>> BEGIN Document section

- Directed by: Soman
- Written by: K. B. Saseendran & Soman Mosses (dialogues)
- Screenplay by: Mosses
- Produced by: Soman
- Starring: Urvashi Ratheesh Santhosh Mala Aravindan
- Cinematography: J. Williams
- Edited by: K. Sankunni
- Music by: S. P. Venkatesh
- Production company: Navayuga Films
- Distributed by: Navayuga Films
- Release date: 6 August 1987;
- Country: India
- Language: Malayalam

= Agni Muhurtham =

1987 film

Agni Muhurtham is a 1987 Indian Malayalam-language film, directed and produced by Soman. The film stars Urvashi, Ratheesh, Santhosh and Mala Aravindan in the lead roles. The film has musical score by S. P. Venkatesh.

>> END Document section

■ **Tasks and exercises**
**1)** Answer these questions from the Agni Muhurtham entry, one answer per line:
(a) Who edited the film?
(b) Which production company made it?
(c) Who composed the musical score?
**2)** Transcribe the part of the Agni Muhurtham entry that opens with the words containing "Agni Muhurtham is" and closes with "S. P. Venkatesh.".
**3)** Pick up the Agni Muhurtham film entry after its last sentence and continue it.
The lines that come next have no connection to the Agni Muhurtham entry.

>> BEGIN Data listing

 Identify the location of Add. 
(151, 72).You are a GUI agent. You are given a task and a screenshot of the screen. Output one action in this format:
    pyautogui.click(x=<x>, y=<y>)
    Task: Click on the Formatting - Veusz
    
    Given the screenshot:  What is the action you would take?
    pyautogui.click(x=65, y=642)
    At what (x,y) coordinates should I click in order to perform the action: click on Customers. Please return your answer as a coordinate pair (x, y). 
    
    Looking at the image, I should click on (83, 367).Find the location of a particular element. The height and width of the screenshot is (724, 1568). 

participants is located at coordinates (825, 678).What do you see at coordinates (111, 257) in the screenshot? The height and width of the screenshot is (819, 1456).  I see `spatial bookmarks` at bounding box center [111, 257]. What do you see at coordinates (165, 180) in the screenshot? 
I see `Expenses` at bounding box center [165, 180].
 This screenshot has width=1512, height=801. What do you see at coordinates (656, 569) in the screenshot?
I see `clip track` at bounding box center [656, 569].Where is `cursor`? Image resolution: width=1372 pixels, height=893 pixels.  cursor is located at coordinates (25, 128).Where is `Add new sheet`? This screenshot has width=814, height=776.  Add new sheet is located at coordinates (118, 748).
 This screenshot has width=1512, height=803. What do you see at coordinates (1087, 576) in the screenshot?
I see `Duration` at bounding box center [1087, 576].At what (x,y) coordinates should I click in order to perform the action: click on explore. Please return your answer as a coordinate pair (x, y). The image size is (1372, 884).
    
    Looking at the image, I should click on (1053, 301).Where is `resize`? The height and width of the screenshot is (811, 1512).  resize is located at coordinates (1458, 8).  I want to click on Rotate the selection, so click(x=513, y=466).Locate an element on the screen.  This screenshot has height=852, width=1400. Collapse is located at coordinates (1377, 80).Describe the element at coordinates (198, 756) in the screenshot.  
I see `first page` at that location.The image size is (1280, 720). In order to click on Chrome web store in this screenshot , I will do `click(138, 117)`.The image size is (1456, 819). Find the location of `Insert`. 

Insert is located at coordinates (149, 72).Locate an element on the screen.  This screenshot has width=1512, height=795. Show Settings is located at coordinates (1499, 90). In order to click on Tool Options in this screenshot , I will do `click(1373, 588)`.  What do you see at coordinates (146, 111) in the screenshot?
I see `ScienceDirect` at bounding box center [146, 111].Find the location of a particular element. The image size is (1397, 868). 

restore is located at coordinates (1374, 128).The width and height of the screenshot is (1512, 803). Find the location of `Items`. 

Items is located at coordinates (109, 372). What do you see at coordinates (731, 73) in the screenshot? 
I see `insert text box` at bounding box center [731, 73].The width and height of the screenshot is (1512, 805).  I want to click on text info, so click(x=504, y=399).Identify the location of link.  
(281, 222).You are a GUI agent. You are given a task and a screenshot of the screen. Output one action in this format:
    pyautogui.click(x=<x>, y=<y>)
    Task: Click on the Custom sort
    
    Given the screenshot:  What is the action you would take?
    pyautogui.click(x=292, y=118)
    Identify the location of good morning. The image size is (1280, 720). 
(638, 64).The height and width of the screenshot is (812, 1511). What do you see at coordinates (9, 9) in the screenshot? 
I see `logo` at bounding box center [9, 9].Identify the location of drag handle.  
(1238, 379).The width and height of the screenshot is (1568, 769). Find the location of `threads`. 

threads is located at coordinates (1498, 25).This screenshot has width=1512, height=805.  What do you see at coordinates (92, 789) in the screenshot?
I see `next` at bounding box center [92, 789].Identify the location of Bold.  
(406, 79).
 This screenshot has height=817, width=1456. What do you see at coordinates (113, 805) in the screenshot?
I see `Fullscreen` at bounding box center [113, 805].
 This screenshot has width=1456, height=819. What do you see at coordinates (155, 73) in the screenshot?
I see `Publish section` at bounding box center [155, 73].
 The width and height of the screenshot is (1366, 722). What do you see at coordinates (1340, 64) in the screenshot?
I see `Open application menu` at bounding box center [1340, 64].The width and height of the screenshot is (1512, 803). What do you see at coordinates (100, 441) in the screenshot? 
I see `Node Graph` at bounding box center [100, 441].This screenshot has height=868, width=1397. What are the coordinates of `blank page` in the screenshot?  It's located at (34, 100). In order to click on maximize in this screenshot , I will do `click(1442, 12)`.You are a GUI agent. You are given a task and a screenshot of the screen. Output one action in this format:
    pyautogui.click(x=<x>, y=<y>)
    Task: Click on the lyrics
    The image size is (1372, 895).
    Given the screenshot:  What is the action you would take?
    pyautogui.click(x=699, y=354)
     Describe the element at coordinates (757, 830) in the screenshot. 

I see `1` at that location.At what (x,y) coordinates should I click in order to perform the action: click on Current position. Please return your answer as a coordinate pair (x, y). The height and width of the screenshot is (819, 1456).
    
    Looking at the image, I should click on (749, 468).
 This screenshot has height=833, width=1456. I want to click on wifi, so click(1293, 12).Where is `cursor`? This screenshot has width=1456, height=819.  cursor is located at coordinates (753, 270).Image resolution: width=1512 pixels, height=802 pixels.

>> END Data listing

■ **Answers per task**
**1)**
(a) K. Sankunni
(b) Navayuga Films
(c) S. P. Venkatesh

**2)**
Agni Muhurtham is a 1987 Indian Malayalam-language film, directed and produced by Soman. The film stars Urvashi, Ratheesh, Santhosh and Mala Aravindan in the lead roles. The film has musical score by S. P. Venkatesh.

**3)**
==Plot==
Sudha, the daughter of an esteemed businessman, marries Vinayan, a small-time worker. After Vinayan takes the reigns of the family business in his hands, his father-in-law is found dead, and he is framed for murder.

==Cast==
- Urvashi as Sudha
- Ratheesh as Vinayan, Sudha's Husband
- Ragini as Shyni, Vinayan's Sister
- Jose Prakash as Sudha's Father
- Baby Shibitha as Resmimol, Sudha's Daughter
- Santhosh as Ramu
- Mala Aravindan as Balan, Police SP
- Soorya as Devaki aka Roshni
- Jose as Shyni's Husband (Cameo)

==Soundtrack==
The music was composed by S. P. Venkatesh and the lyrics were written by Balu Kiriyath.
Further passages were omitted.